A administração Trump está a prosseguir agressivamente uma estratégia nacional para a inteligência artificial, com o objectivo de acelerar a investigação, expandir a formação da força de trabalho e dominar o panorama global da IA. Depoimento recente de Michael Kratsios, diretor do Escritório de Política Científica e Tecnológica da Casa Branca (OSTP), perante o Comitê de Ciência, Espaço e Tecnologia da Câmara, revelou um esforço para centralizar a política de IA e, ao mesmo tempo, desafiar as regulamentações estaduais consideradas “anti-inovação”.
A Missão Genesis: Dados como um ativo estratégico
Um componente central do plano de IA da administração é a Missão Genesis, um programa que aproveita dados científicos federais e poder computacional para acelerar drasticamente a investigação. Liderado pelo Departamento de Energia, o Genesis reúne dados de laboratórios nacionais com o objetivo de reduzir os prazos de pesquisa de anos para semanas ou até dias. A Casa Branca pretende expandir o Genesis para além do DOE, incorporando dados de agências como a National Science Foundation e departamentos de saúde. A premissa subjacente é simples: dados governamentais centralizados, combinados com computação avançada, podem desbloquear avanços científicos mais rápidos.
Esta iniciativa inclui também a colaboração internacional, com “ministros da tecnologia” de vários países já sinalizando interesse em aderir ao programa. Kratsios enfatizou que a parceria com aliados reforçará a “liderança distinta e óbvia” dos EUA no desenvolvimento de IA.

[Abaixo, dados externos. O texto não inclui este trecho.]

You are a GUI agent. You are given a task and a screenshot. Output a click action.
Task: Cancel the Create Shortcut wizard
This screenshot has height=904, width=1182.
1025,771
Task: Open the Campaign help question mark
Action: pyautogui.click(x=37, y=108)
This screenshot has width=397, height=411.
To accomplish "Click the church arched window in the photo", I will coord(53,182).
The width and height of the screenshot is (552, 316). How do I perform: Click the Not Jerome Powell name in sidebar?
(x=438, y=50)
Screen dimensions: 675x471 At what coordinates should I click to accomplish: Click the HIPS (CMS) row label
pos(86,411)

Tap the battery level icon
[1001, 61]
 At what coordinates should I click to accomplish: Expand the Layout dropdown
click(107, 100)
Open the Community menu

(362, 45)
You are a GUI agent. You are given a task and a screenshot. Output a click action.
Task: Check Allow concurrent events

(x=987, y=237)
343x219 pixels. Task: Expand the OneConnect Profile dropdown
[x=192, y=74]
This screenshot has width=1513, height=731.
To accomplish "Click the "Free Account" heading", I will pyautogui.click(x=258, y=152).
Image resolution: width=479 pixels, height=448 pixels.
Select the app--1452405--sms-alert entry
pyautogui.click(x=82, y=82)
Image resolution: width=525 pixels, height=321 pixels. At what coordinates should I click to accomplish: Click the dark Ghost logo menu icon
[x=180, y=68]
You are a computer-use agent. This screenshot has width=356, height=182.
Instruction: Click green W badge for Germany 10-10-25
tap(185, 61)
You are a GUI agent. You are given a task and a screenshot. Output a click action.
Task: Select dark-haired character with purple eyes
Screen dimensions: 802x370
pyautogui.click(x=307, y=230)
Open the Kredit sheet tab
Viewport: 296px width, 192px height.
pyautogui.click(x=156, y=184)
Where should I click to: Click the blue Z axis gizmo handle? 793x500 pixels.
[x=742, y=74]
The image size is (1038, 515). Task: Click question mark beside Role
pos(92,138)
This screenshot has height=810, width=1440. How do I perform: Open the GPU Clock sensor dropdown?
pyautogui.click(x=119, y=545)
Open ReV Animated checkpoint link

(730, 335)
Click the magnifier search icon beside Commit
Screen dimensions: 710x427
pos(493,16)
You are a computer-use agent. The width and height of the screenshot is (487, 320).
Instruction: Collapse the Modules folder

Pipeline de talentos e esforços educacionais
Juntamente com a investigação, a administração está focada na expansão da força de trabalho de IA. A Força Tecnológica dos EUA, um programa concebido para trazer especialistas em tecnologia para o setor público, atraiu mais de 35.000 candidatos. Simultaneamente, a Força-Tarefa de Educação em IA da Casa Branca visa integrar a alfabetização em IA nos currículos de ensino fundamental e médio, apoiado por compromissos de mais de 200 empresas e organizações de fornecer recursos gratuitos. Esses esforços sinalizam uma estratégia de longo prazo para desenvolver capacidade nacional de IA.
Fricção regulatória: controle federal versus controle estadual
O aspecto mais controverso da abordagem da administração é a sua resistência às regulamentações estaduais de IA. Kratsios argumentou que forçar as empresas a cumprir “50 conjuntos diferentes de regras de IA” sufoca a inovação. Para este fim, a administração emitiu uma ordem executiva ordenando ao Departamento de Justiça que processasse os estados por leis consideradas excessivamente restritivas.
Esta medida suscitou duras críticas de alguns membros do comité, incluindo a deputada Zoe Lofgren, que classificou a ordem como “inconstitucional”. A administração sustenta que um quadro político nacional uniforme é essencial para o avanço da IA, ao mesmo tempo que cria excepções para áreas como a segurança infantil e a infra-estrutura de centros de dados. O conflito entre a autoridade federal e a autonomia estadual sobre a regulamentação da IA provavelmente aumentará.
A visão da administração para o domínio da IA assenta numa abordagem centralizada aos dados, ao desenvolvimento de talentos e às políticas. A fricção com os Estados sublinha um debate mais amplo sobre o equilíbrio entre inovação e supervisão regulamentar neste domínio em rápida evolução.